CONVICTED. ROBERT FLAHIFF, 51, disgraced Quebec Superior Court judge, of laundering $1.1 million in drug money; in Montreal. As a practicing lawyer in 1989-91, Flahiff helped a former client and cocaine trafficker by hauling bags of cash to a Montreal bank--the starting point of a circuitous round-the-world money-laundering route. Despite his 1997 arrest and the possibility of a maximum 10-year prison sentence, Flahiff is still receiving his $115,000 annual salary as head of Quebec's highest trial court.

KILLED. EAMON COLLINS, 44, introspective ex-Irish Republican Army intelligence operative, whose chilling expose discredited the romanticized image of paramilitarism, by unidentified assailants who stabbed him and beat his face beyond recognition; in Newry, Northern Ireland.

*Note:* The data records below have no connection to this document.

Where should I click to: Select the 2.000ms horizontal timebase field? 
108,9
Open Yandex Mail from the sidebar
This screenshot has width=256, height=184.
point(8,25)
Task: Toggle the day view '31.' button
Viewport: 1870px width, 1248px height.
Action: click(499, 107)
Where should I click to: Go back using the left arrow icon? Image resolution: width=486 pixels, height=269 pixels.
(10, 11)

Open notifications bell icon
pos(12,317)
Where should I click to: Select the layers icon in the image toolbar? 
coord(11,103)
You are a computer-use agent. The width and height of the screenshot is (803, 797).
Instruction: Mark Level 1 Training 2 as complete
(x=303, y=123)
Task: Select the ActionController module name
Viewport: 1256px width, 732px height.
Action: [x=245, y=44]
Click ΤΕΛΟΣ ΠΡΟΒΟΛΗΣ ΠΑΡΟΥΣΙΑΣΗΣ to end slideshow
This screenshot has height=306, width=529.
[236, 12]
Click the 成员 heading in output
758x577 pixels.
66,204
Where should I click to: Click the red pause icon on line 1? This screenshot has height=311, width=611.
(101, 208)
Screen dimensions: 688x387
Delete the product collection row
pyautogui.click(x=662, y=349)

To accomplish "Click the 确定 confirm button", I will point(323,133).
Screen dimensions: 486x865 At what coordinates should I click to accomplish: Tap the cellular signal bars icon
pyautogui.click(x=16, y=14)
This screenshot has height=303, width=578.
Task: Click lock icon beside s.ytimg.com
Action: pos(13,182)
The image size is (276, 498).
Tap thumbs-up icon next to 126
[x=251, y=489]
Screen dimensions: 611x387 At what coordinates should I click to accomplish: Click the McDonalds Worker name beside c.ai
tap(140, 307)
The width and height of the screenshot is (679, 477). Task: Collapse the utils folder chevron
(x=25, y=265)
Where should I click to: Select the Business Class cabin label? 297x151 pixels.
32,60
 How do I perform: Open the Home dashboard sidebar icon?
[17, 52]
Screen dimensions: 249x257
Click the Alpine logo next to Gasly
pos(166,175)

Following the 1997 publication of Killing Rage--a memoir in which he lamented turning into "a machine geared towards death"--Collins was repeatedly targeted by suspected I.R.A. supporters, who torched his home and nearly killed him in a hit-and-run incident.

DIED. ROBERT SHAW, 82, spirited American conductor, whose soaring choral concerts moved Arturo Toscanini to rhapsodize: "In Robert Shaw, I have at last found the maestro I have been looking for"; in New Haven, Connecticut. After nearly 20 years leading his eponymous chorale--a Grammy-award-winning troupe that once caused a riot in Ukraine when ticketless fans battered down the doors of a concert hall--Shaw took the helm of the Atlanta symphony in 1967, transforming it from a shabby collection of 60 part-timers into a professional, 93-member ensemble.

DIED. SADIE DELANY, 109, unassuming schoolteacher, whose extraordinary 1993 memoir, co-conceived with sister Bessie and writer Amy Hill Hearth, documented African-American life in the 20th century; in Mount Vernon, New York. Now a standard classroom text, Having Our Say: The Delany Sisters' First 100 Years spanned the indignation of the segregationist South, the heady hopes of 1920s black intellectualism and the quiet prejudice of New York suburbia.

DIED. GONZALO TORRENTE BALLESTER, 88, fanciful Spanish novelist, whose potent blend of realism and fantasy captured the surreal spirit of the civil-war years; in Salamanca, Spain. Winner of the 1985 Cervantes prize, the Spanish-speaking sphere's top literary award, Torrente Ballester was best known for his The Delights and the Shadows trilogy, which explored the demise of a once-powerful clan.